The integration of technology in many traditional and well-established sports and leagues including the NFL, MLB and English Premier League is a frequently debated topic as its usage and efficiency is still being fine tuned.
The Drone Racing League, on the other hand, is relying on and leveraging technology to continue its rapid growth among a predominately younger demographic not only in the United States, but around the globe.
DRL more than doubled its broadcast reach from last season, offering its high-speed drone racing to audiences across six continents with 13 sports networks broadcasting into more than 250 million households in over 140 markets worldwide.
“We’re just getting started,” DRL president Rachel Jacobson says. “I think about such fertile ground. I think about all we’ve accomplished here and all that we’ll set out to do.
“The ambition is really high, and there’s absolutely no reason we are not a multi-billion-dollar company and mainstream sports property.”
Founded in 2015 by Nicholas Horbaczewski, Drone Racing League pits the world’s greatest drone pilots against each other as they navigate their drones around live and virtual races via first-person view (FPV) at speeds of 80 mph.
Not only is DRL a competitive sports league, but similar to Formula E, is a testing ground and incubator for emerging technologies around drones, FPV, automation and more.

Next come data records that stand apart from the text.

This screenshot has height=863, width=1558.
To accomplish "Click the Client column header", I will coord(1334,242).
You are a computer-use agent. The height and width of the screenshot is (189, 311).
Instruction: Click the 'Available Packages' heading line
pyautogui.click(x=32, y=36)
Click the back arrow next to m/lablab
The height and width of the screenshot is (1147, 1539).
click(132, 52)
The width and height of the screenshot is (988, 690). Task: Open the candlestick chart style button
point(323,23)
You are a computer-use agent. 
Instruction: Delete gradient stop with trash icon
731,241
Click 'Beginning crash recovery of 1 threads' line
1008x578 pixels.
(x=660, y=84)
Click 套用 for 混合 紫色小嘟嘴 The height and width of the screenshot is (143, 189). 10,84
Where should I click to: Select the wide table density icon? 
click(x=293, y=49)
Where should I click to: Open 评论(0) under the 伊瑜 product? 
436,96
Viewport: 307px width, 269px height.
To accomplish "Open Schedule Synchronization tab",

Society’s increasing reliance on these technologies has helped contribute to DRL’s popularity.
“We’re going to be the sport that isn’t just the testing ground, but everything fans love about gaming, tech and crypto is going to be right in front of them to get engaged with our sport,” Jacobson says. “The younger demographic for us is an absolute home run because of that technology piece. The world runs on technology now.
“We aren’t expecting them to sit through hours and hours of sports or entertainment to find out who the winner is. Our heats are a minute long so it’s low commitment but incredible immersion of all the things they love right in front of their eyes.”
In order to quench the increasing thirst for technology, DRL has expanded its international presence over the past year with the help of Octagon global media rights consulting, not only renewing partnerships with broadcasters throughout the United Kingdom, Brazil, Australia and South America, but signing an exclusive media agreement with StarTimes, Africa’s leading digital TV operator, and inaugural partnerships with Sony TV in Asia and the Middle East, and beIN Sports, Eleven Sports and TrueVisions in Asia.
Viewership tripled in China over the past year, while DRL is the most-followed drone brand on Weibo—even ahead of DJI, which is headquartered in Shenzhen.
DRL launched in China in early 2019 and currently has a small team based in Shanghai while also working with Mailman Group, an Endeavor-owned global sports digital consultancy and agency. DRL planned to host a live race in the country, but was postponed from doing so due to the ongoing coronavirus pandemic.
“The quality of production, the excitement and uniqueness of the races, and the continued global staging efforts by the DRL attracted broadcasters immediately,” says Daniel Cohen, Octagon senior vice-president of global media rights consulting. “It’s no surprise the DRL increased its global footprint by nearly 10x internationally in only one year.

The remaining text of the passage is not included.